■ Instructions for the task
Read through the entries below and return each line with the word "agent".

Stored data entries:
· · · ·

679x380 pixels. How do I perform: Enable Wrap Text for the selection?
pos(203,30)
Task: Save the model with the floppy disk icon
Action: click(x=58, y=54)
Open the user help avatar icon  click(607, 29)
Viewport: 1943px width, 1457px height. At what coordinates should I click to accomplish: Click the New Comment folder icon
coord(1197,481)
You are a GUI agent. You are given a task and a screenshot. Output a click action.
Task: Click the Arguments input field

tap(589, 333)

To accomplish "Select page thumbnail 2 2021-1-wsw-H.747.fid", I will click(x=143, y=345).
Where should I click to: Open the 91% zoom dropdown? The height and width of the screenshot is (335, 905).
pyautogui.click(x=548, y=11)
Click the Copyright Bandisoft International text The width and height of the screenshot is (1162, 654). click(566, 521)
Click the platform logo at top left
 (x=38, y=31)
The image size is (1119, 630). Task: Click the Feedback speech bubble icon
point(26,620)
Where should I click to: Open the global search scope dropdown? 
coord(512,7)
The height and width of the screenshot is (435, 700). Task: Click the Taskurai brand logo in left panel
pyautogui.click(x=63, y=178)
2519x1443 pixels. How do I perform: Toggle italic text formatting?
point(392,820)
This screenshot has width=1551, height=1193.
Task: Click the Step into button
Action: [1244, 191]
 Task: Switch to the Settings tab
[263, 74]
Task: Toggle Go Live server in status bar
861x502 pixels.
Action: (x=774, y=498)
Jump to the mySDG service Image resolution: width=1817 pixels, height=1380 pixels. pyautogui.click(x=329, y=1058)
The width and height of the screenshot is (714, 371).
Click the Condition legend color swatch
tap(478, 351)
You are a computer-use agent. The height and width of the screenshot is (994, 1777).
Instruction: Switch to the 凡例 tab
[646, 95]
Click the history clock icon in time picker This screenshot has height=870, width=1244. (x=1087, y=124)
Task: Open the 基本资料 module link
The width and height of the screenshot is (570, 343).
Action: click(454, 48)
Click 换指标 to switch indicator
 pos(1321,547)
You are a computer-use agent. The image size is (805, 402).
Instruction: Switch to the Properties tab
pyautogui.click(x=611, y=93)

· · · ·

■ Answer to this problem
You are a GUI agent. You are given a task and a screenshot. Output a click action.
You are a computer-use agent. The height and width of the screenshot is (994, 1777).
You are a computer-use agent. The image size is (805, 402).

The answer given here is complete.